Johnson became the first sitting prime minister found to have broken the law when he was fined for attending one of the events, and the long-running saga has cost the Tories.
The prime minister had faced calls to return from Rwanda early when the results of two special elections — both triggered by scandals involving sitting Tory MPs — were won by opposition parties. Tory Chairman Oliver Dowden quit in the aftermath, saying “someone must take responsibility.”
For the more than 40% of Tory MPs who tried to remove him last month, clearly it’s Johnson they want to take the fall for the government’s slumping popularity.
Survival battle
But the rebels’ options are limited because Johnson is immune from another challenge for a year. In his absence, there was chatter among Tory MPs about stacking the influential 1922 Committee — which organizes confidence votes — with his critics, to try to change the rules to allow a fresh ballot.
In the meantime, the prime minister is limping on, and the next crunch moment may be when a Parliament committee rules — likely in the fall — on whether he lied to MPs over partygate, which is regarded as a resignation offense.
None of which is helping the government tackle the disarray.
Bank of England Governor Andrew Bailey said Wednesday the economy is probably weakening earlier and deeper than others. Inflation is at a four-decade high and set to hit double figures later in the year, triggering workers’ unrest and threatening what the media has dubbed a “summer of discontent.”
More strikes
The biggest rail strikes in three decades took place the same week Johnson left for Rwanda. The National Union of Rail, Maritime and Transport Workers organizing the stoppages has warned of further action if their demands are not met.
Trial lawyers have also been on strike, while doctors, teachers and firefighters are threatening them. This week, Postal workers voted to take industrial action, and on Thursday, BT Group Plc’s unionized workers voted in favor of the company’s first national walkout in more than three decades.
It leaves the government under pressure to match public sector pay rises with inflation, especially for professions such as nurses, teachers and doctors who were applauded for their service during the pandemic.
Polls show the public is sympathetic to striking workers — but the government argues restraint on pay is necessary to prevent an inflationary spiral.
‘World king’
It’s all far removed from Johnson’s eight days of summitry — an unusually long trip for a U.K. prime minister.
The man whose childhood ambition was to be “world king,” thrives on the international scene, and used the meetings to emphasize U.K. leadership in helping Ukraine — including announcing an extra 1 billion pounds ($1.2 billion) of military support for President Volodymyr Zelenskyy’s government.

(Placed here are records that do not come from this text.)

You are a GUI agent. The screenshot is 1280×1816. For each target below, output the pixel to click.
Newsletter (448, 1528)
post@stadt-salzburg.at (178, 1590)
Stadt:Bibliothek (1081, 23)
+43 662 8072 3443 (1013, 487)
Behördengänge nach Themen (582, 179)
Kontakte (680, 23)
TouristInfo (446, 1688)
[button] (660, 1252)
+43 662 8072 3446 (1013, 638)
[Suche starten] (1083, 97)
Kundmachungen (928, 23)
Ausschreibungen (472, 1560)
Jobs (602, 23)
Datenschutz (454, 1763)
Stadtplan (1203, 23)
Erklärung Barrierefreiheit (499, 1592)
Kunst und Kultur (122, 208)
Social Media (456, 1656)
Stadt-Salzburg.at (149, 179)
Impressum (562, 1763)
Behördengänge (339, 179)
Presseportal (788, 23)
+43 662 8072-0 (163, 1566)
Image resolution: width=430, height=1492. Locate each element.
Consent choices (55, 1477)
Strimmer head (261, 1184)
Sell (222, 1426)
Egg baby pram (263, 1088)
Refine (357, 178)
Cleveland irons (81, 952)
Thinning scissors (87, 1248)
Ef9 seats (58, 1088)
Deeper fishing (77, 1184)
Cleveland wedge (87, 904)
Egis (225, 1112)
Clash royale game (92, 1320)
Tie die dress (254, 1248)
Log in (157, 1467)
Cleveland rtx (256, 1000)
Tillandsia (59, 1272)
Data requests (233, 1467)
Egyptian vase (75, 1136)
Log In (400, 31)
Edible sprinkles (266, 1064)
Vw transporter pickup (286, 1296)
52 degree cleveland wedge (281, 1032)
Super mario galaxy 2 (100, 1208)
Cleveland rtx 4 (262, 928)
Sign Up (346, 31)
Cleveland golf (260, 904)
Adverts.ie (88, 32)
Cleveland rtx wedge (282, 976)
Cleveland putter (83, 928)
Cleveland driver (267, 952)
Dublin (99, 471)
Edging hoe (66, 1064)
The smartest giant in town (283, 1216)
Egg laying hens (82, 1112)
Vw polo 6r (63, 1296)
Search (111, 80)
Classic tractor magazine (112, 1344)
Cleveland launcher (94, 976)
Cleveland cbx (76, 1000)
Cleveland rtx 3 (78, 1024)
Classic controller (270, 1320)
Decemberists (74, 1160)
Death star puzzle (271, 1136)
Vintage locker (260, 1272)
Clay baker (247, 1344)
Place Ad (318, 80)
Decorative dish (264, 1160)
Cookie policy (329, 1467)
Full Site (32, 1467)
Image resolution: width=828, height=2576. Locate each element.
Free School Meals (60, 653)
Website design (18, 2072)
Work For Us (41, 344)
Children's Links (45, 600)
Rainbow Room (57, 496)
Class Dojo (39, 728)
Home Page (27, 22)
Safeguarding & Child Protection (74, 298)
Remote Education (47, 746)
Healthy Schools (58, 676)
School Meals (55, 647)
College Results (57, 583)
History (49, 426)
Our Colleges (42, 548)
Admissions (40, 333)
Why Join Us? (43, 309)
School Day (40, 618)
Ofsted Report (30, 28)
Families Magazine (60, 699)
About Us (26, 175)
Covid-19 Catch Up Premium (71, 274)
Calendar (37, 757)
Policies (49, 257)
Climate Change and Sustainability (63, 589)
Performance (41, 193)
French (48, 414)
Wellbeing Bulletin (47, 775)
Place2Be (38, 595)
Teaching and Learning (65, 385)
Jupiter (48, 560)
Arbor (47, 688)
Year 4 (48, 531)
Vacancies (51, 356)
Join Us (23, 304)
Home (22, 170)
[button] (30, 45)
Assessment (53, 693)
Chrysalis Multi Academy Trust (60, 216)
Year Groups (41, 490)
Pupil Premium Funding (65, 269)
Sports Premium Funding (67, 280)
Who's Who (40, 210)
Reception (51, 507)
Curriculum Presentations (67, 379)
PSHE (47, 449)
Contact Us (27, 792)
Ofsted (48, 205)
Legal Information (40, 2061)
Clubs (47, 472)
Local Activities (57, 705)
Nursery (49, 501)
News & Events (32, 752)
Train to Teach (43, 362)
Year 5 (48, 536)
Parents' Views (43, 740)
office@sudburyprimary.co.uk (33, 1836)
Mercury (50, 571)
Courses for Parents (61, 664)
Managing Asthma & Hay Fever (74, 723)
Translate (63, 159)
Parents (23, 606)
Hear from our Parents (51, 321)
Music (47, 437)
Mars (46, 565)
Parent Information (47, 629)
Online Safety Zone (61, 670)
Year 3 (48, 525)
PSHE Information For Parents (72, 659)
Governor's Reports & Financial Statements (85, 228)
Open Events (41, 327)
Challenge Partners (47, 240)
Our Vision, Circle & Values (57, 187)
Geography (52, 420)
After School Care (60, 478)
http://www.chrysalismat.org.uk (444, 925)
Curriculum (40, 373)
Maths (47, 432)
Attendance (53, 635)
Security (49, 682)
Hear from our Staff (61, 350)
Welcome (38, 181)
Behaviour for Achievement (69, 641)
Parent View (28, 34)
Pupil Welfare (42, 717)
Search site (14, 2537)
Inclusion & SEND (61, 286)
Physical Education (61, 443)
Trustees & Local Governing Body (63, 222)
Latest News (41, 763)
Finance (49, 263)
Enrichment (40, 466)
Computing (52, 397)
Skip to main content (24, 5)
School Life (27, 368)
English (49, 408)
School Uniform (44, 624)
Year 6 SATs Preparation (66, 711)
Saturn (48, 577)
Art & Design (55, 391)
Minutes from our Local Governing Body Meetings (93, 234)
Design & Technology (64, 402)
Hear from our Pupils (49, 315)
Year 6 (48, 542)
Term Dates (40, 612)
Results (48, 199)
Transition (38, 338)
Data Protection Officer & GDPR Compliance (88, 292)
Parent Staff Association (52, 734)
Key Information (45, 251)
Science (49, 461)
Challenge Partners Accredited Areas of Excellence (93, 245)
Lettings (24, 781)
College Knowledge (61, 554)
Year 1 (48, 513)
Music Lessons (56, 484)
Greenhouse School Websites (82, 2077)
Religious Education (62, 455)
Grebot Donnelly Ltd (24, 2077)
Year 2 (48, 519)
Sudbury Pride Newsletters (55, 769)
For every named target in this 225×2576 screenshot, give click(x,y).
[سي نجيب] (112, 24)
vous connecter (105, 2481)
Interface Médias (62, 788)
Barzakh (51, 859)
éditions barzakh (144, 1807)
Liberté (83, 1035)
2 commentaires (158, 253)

Whenever journalists traveling with the premier tried to focus on his domestic woes, Johnson’s team sought to bring their attention back to Russia’s war in Ukraine.
Johnson seemed to relish his stay at the Group of Seven summit in Germany, getting up early to swim in the lake at the luxury Schloss Elmau retreat, where he was joined by his wife Carrie and their six-month baby girl Romy.
Mocking Putin
He bantered with Canadian Prime Minster Justin Trudeau about needing to appear tougher than Vladimir Putin. When Trudeau evoked the Russian president’s infamous shirtless horseback rides, Johnson replied: “We’ve got to show our pecs.”
Still, he wasn’t able to escape domestic strife completely.
The Commonwealth summit in Rwanda was a reminder of his controversial plan, stymied last month by the European Court of Human Rights, to deport immigrants to the African nation.
And while turbulence interrupted the premier as he briefed journalists en route to the NATO summit in Madrid, it was the storm brewing around Pincher that is likely to worry him.
Johnson has built his career on what political commentators call his almost magical ability to survive scandal and woo voters turned off by other Tories. But the star is clearly fading, and he can no longer just click his heels to make things happen.